スプリントゴールが達成できるようになった!
イベントストーミングを始める前は恥ずかしながらスプリントゴールを達成できていませんでした…。ひどいときは未達成が7回連続で続いたときもあります。イベントストーミングを取り入れて運用が安定しだしてからは、5回以上連続で達成し続けています!
事前にイベントストーミングをすることで、評価戻りが低減したことや後段の戻りが減ったこともありますが、「メンバー全員の解像度が上がり、より適切に見積もることができるようになった」こが大きいと考えています。
楽しく開発できるようになった!
イベントストーミングを導入した後に、振り返ってみて開発体験が改善したかを回答してもらっています。全般的に良好な回答をもらっていますし、体感的にもより開発しやすくなったかなと感じています!
これが個人的には一番良かったです!!!!
いくつか要因があると思いますが…、今までの開発プロセスでは1人で作業をすることが多くまたドメインの知識が乏しい状態で開発に取り組む状況が多かったたです。今回イベントストーミングを取り入れることで周囲のメンバーと議論しながらドメイン知識を見につけた上で開発に取り組むことができるようになったこと
が大きな要因であると考えています。
※ 導入前後での開発プロセスの比較については以下に記載しているので、興味あれば一読ください。
注意事項
ここまで、「イベントストーミングはいいぞ!」ってことばかり言ってきました。実際にメリットはあると思いますが、銀の弾丸ではありません。実際に取り組んでみて注意すべきと感じたことをまとめます。
1. 導入する目的・ねらいを明確にし参加者に伝達する
なぜイベントストーミングを導入するのか、目的やねらいを言語化して共有することは必須です。これをしないと参加者も意義を理解しづらく協力を得づらくなると思います。意義を理解していないと仮に参加してもらえたとしても有意義な場にはなりづらくなってしまいます。
2. 時間がかかることを理解する
基本的に時間がかかります。イベントストーミングの作業自体も時間がかかりますし、参加者が習熟するのにも時間がかかります。実際に上手くできたとしてもすぐに成果としてわかるわけではなく、プロダクトをリリースして振り返ってみて初めて適切に効果を把握できると思います。
3. 序盤は小さく少しづつ試行する
そうはいっても時間的な余裕がない現場が大多数であると思います。個人的には時間をかける価値があると考えていますが、いきなり工数を大きく確保することは難しいと考えます。少しづつ試行しながら、コストに見合う価値があるか否か判断しつつ、自身の組織の状況に合わせて運用しやすい形に少しづつ改善しながら進めていくことを強く推奨します。
4. 必ず振り返りをする
最初から上手くいくことはほとんどありえないと考えています。教科書通りに導入するだけではメリットよりもコストの方が大きくなることが多いのではないかと感じます。前述の通り少しずつ自身の組織に合わせて改善することが、イベントストーミングのメリットを引き出すためには必須と思っているので振り返りはできるだけ実施することを推奨します。
5. 初回はファシリテーターがしっかり準備する
イベントストーミングにおいて、ファシリテーターの立ち回りが非常に重要となってきます。特に初回はできるだけ事前に準備して臨むことを強く推奨します。私自身の場合、1人だけでイベントストーミングを実践してみたり、対象とする範囲において事前に理解を深め重要となりそうなポイントや議論を進めるために必要となる最低限の情報を整理し事前に共有するようにしました。
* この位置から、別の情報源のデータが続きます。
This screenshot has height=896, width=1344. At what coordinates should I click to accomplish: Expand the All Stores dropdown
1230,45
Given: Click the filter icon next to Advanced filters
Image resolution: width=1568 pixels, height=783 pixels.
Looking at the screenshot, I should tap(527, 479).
※ 実際にイベントストーミングを導入するために実践したことは別途記事とする予定です。
6. 本格的に実施する際は、まとまった時間(2〜3時間以上)を確保する
試行と振り返りを終え、本格的に実践するぞ!となった場合、規模などにもよるとは思いますがまとまった時間を確保することを推奨します。私自身、なかなか全員が参加可能な時間を確保することが難しく、1時間〜1時間半で複数回にわけて実施したことがありました。しかし、議論が途中で終わってしまったり以前した内容を思い出す時間が必要となったりして、思った以上にスムーズに進められませんできた。この経験の反省として、丸1日イベントストーミングする時間として確保してしまったり、1泊2日でイベントストーミングを集中するための合宿をおこなったりしています。
丸1日は難しくとも、すくなくとも2時間から3時間程度はまとまった時間を確保したろうがスムーズにすすめられると感じています。
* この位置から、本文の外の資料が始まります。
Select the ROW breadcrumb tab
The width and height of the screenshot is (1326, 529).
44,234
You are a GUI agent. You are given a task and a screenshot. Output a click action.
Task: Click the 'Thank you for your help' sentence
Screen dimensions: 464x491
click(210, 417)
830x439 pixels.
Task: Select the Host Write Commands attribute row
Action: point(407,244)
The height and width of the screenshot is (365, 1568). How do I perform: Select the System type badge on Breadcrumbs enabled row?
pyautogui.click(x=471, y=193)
7. 楽しく実施する (否定やネガティブな発言は極力控える)
結論これが一番大切です!
参加者全員が能動的に議論することが非常に大切であり、普段はそれほど関わらないビジネスサイドのメンバーがいる場合もあるので、楽しく実施する
というのが特に重要であると考えています。当たり前なことではありますが、否定的な発言やネガティブは発言で議論に不必要なものは極力控えるように事前に周知しておくなどの対応をしておくと良いと思います。
まとめ
イベントストーミング
はいいよ!
目的の明文化や準備は必要なりますが、開発プロセス全般を改善する可能性があるよ!